Einmal abgesehen von seinen beiden Sabbaticals, den zwei Jahren, als er Urlaub vom Schuldienst machte und einige Bergexpeditionen unternahm. „Ich bin mit dieser Region verwurzelt, bin ein total heimatverbundener Mensch“, erzählt Achim Mietsch, der in der Sorbischen Schule in Ralbitz neben Sport und Geografie auch Gemeinschaftskunde unterrichtet. Was sich dadurch ausdrückt, dass er im dörflichen Leben fest verankert ist, dass er das gemeinschaftliche und kulturelle Leben in dem sorbischen Ort mit prägt und bei diversen Festlichkeiten auch schon mal zum Schifferklavier greift. Er sei ein geselliger Mensch, aber vor allem einer, für den die Familie absolute Priorität habe, so Achim Mietsch. Wenn er daheim ist, unterscheidet sich sein Leben nicht so sehr von dem, das man auf dem Lande gemeinhin so führt. Eigentlich gar nicht. Auf seinem an der Schwarzen Elster gelegenen Grundstück fallen die üblichen Arbeiten an, und die erledigt er gemeinsam mit seiner Lebensgefährtin Sigrid Barthel.

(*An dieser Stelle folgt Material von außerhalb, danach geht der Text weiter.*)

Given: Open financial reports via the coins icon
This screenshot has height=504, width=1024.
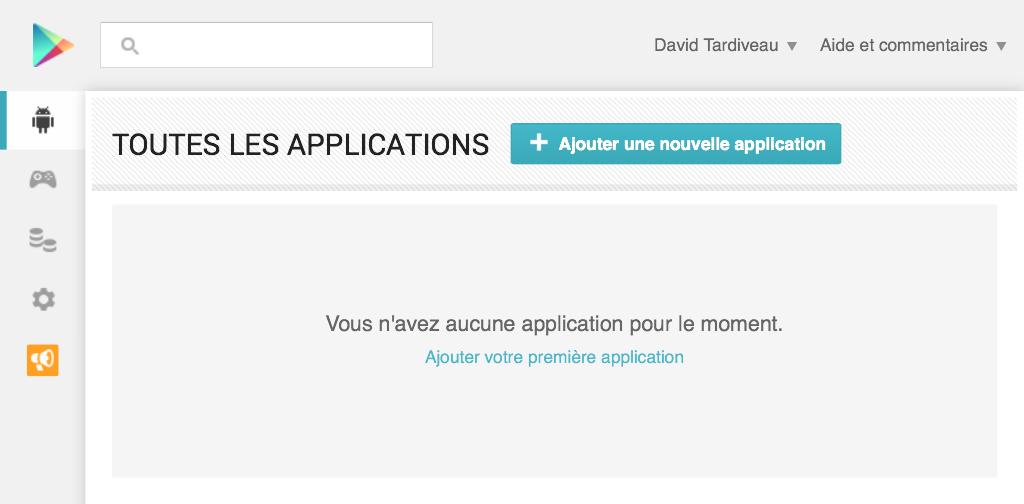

Erst die Lofoten, dann Nepal

Zieht es ihn demnächst wieder hinaus in die Welt? Zuerst werde er einen ganz normalen Sommerurlaub mit seiner Partnerin verbringen, erzählt er. Die Betonung liegt auf „normal“. Es gehe nach Norwegen, auf die Lofoten. Was nicht sonderlich spektakulär klingt, oder? Seine Lebensgefährtin muss schmunzeln: „Auch normale Urlaube haben mit Achim ziemlich oft Abenteuercharakter.“

Im Herbst reist er in sein „Lieblingsland“, nach Nepal. Er hat dort Freunde, will Bekannte unterstützen, die ihr Haus nach einem verheerenden Erdbeben verloren haben. Ja, und wenn Zeit ist, will er noch ein wenig dort im Hochgebirge wandern. Und sonst? „Ich frage mich, ob ich in meinem Leben jemals nach Tibet kommen werde.“ Denn eines wisse er: Von chinesischen Begleitoffizieren werde er sich dann nicht begleiten lassen. „Ich lasse mir doch von denen nicht meine Reiseroute vorschreiben.“ Tibet ist aber keine Destination, die ihm nun schlaflose Nächte bereitet. Es ist ein Wunsch, ein Traum. Achim Mietsch ist da doch zu sehr geerdet. Wenn es nicht klappt, soll es so sein. Das Leben geht dann weiter für ihn. Und zu entdecken gibt es für den Sollschwitzer auf der Welt noch so einiges.